• Exercise material
========

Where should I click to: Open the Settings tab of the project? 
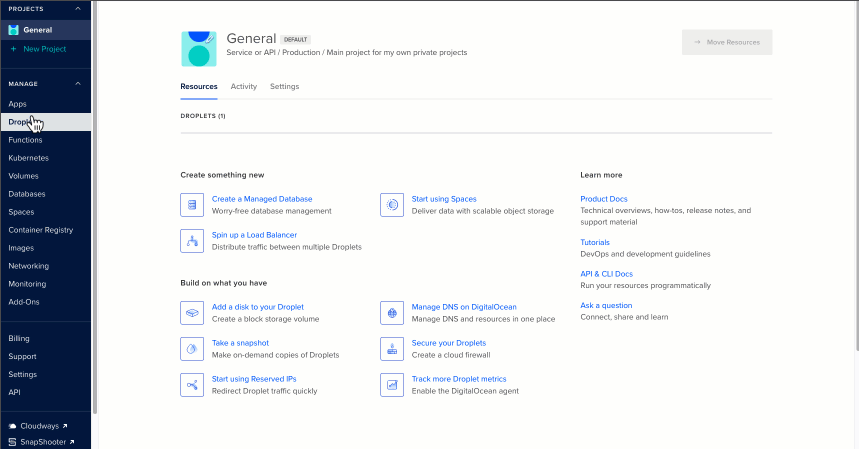point(284,87)
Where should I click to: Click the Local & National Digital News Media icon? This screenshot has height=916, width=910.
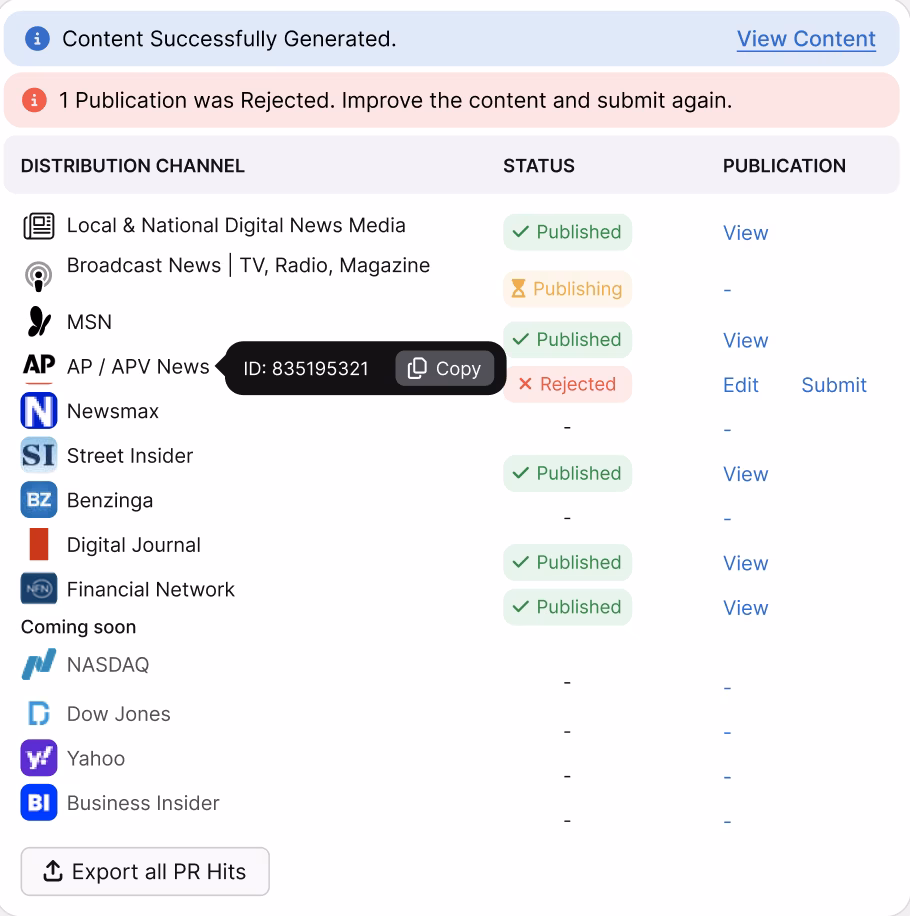pyautogui.click(x=38, y=226)
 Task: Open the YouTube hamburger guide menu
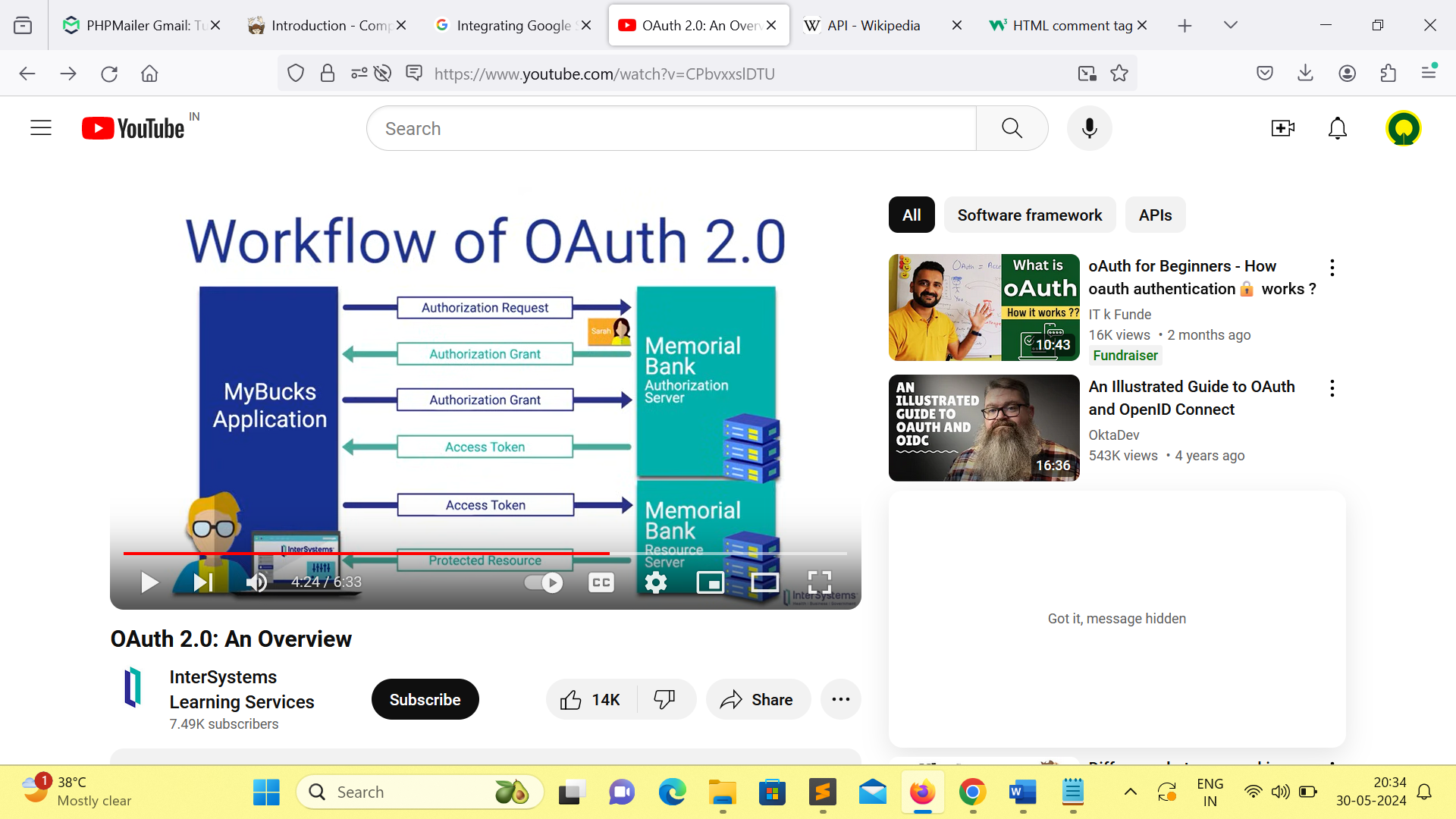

========

• Aim
Copy every line above word for word, leaving out the pictures.

• Answer to the problem
Where should I click to: Open the Settings tab of the project? 
point(284,87)
Where should I click to: Click the Local & National Digital News Media icon? This screenshot has height=916, width=910.
pyautogui.click(x=38, y=226)
 Task: Open the YouTube hamburger guide menu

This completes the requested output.